Malu Egiluz, criadora de gado com venda direta e de um restaurante, envolvida na Rede Artea (um espaço de acolhimento de migrantes no município rural de Artea) e membro do sindicato agrícola EHNE-Bizkaia – Areatza, Bizkaia

Malu conta com emoção a sua infância na casa da quinta da família, marcada por uma vida comunitária profundamente ligada à terra. Era “um tempo mágico”, diz ela, em que o ritmo de vida era marcado pelas estações do ano e pelo trabalho rural partilhado. No entanto, este mundo começou a desaparecer quando a modernização e as infra-estruturas deslocaram as comunidades rurais: “A aldeia desmoronou-se, as casas foram demolidas… e a casa dos meus avós foi a única que ficou de pé”.

Conscientes desta perda, decidiram empreender um processo de recuperação do mundo rural a partir do que tinham: “As nossas vacas, que estavam no campo e iam para os pastos de Gorbea”. A partir daí, reconstruíram espaços tradicionais como o paiol de carvão e abriram uma pequena loja-bar-talho, recuperando também receitas e produtos locais.
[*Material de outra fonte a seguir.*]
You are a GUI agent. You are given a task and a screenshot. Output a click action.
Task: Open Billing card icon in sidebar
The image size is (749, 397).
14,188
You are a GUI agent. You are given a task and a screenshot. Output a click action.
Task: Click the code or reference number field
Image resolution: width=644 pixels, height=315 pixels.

Mais tarde, integraram a agricultura num projeto social ligado ao acolhimento de migrantes: “Se alguém quiser trabalhar aqui e ficar na terra, tem uma oportunidade de progredir connosco”. Embora reconheça que nem todos os migrantes querem regressar para trabalhar a terra, valoriza o processo como uma forma de “dar outro sentido à vida”.
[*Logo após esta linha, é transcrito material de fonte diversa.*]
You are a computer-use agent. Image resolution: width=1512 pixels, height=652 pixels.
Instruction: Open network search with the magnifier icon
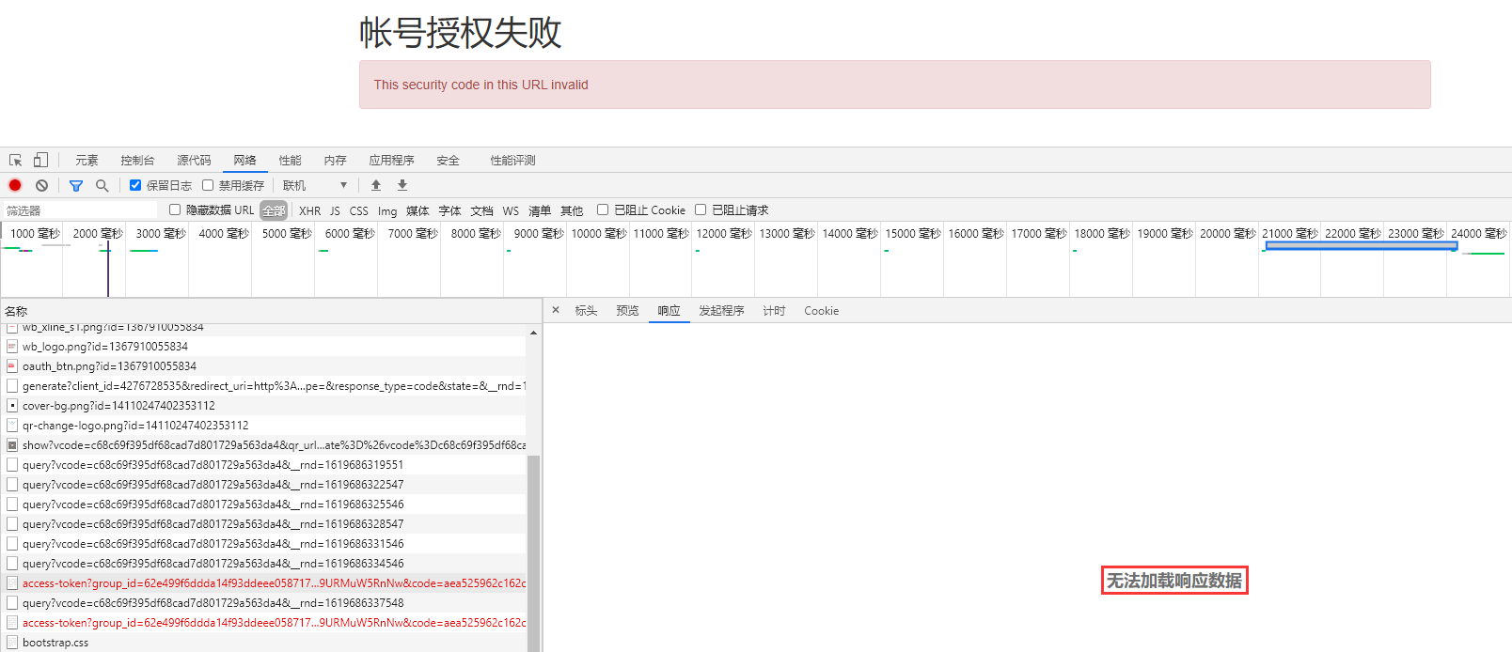point(102,185)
Diante das dificuldades do retorno ao campo, Malu encontrou no sindicato EHNE um espaço de apoio e resistência. Já em criança, recorda as lutas camponesas: “Lembro-me de ordenhar as vacas e depois deitar o leite fora”, nos protestos contra os preços impostos pelas centrais de recolha do leite. Mais tarde, quando regressou à quinta, o mundo rural parecia-lhe “bastante morto”, e foi o sindicato que lhe ofereceu comunidade e formação, nomeadamente através das mulheres. A sindicalização também a sensibilizou para a dimensão global dos problemas rurais: “a produção de grandes extensões, as monoculturas de soja, as plantações de eucalipto… e a forma como os camponeses estão a perder as suas terras”. Para Malu, as lutas camponesas são também lutas sociais: “se não produzirmos, vimos como podemos ser dependentes” de um sistema alimentar globalizado e desligado da terra.
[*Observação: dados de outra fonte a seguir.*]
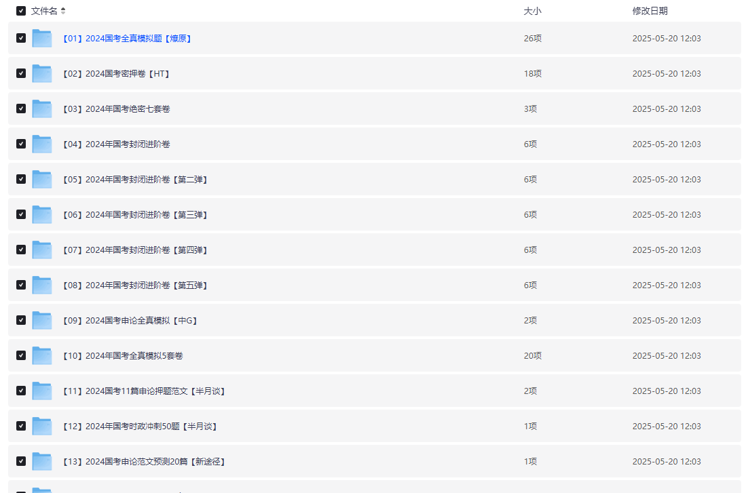Click folder icon for 【02】2024国考密押卷

42,74
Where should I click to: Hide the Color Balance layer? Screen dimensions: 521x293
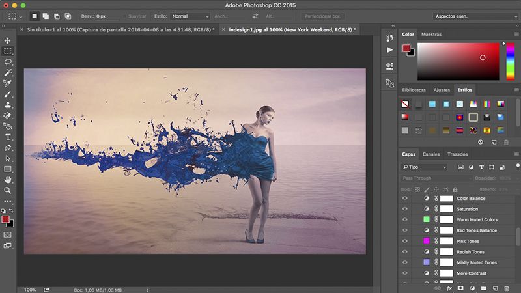click(x=405, y=198)
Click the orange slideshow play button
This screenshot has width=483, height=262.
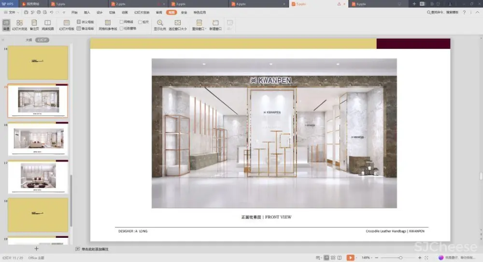click(350, 258)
Malu destaca o papel central que as mulheres têm desempenhado nas lutas camponesas, tanto a nível local como em espaços internacionais como a Via Campesina. A partir da sua experiência, afirma que “as mulheres são a força motriz; do feminismo e do conhecimento prático”, e diz-se comprometida com “este modelo pequeno, agroecológico, e não com essas grandes extensões”. Contrasta este modelo com as políticas que historicamente favoreceram a industrialização agrícola, que, segundo ela, “não os conduziram ao sítio certo”, especialmente para os pequenos agricultores do País Basco.

Embora reconheça avanços como a inclusão das mulheres no sindicato e a aprovação do Estatuto da Mulher Agricultora, Malu critica o alcance real dessas medidas. Salienta que “as mulheres agricultoras sempre estiveram na sombra” e que, embora exista agora uma “visão de género no sindicato”, “ainda há muitas coisas por resolver”. Denuncia igualmente o facto de as políticas agrícolas, como a PAC, terem sido concebidas “para os grandes e não para os pequenos”, deixando de fora aqueles que cultivam em pequenas extensões, como é o caso de muitas mulheres agricultoras.

Para Malu, ser mulher e agricultora implica resistir a múltiplas dificuldades: “É difícil ser mulher e agricultora”, afirma, sobretudo quando o acesso à terra é limitado e dispendioso. Critica também o modelo de consumo dominante: “Os maiores ataques deste sistema são os supermercados”, onde “eu não diria que há comida, mas há outro negócio”. Face a esta lógica, apela a uma agricultura que garanta a “segurança alimentar” e uma alimentação saudável e local.

Por último, reflecte sobre a perda do “tempo camponês”, esse ritmo de vida mais calmo e ligado ao ambiente. Lamenta que o sistema atual “tenha roubado o nosso tempo” e denuncia o facto de “estarmos sempre a encher o tempo” em vez de o vivermos plenamente. Perante a desconexão geracional, insiste na necessidade de recuperar os saberes ancestrais e de promover políticas locais que apostem numa agricultura viva e sustentável: “Temos de recriar… os nossos espaços não estavam cheios de pinheiros”. Apesar dos obstáculos, Malu mantém a esperança de que “não vamos desaparecer como se tem pretendido”.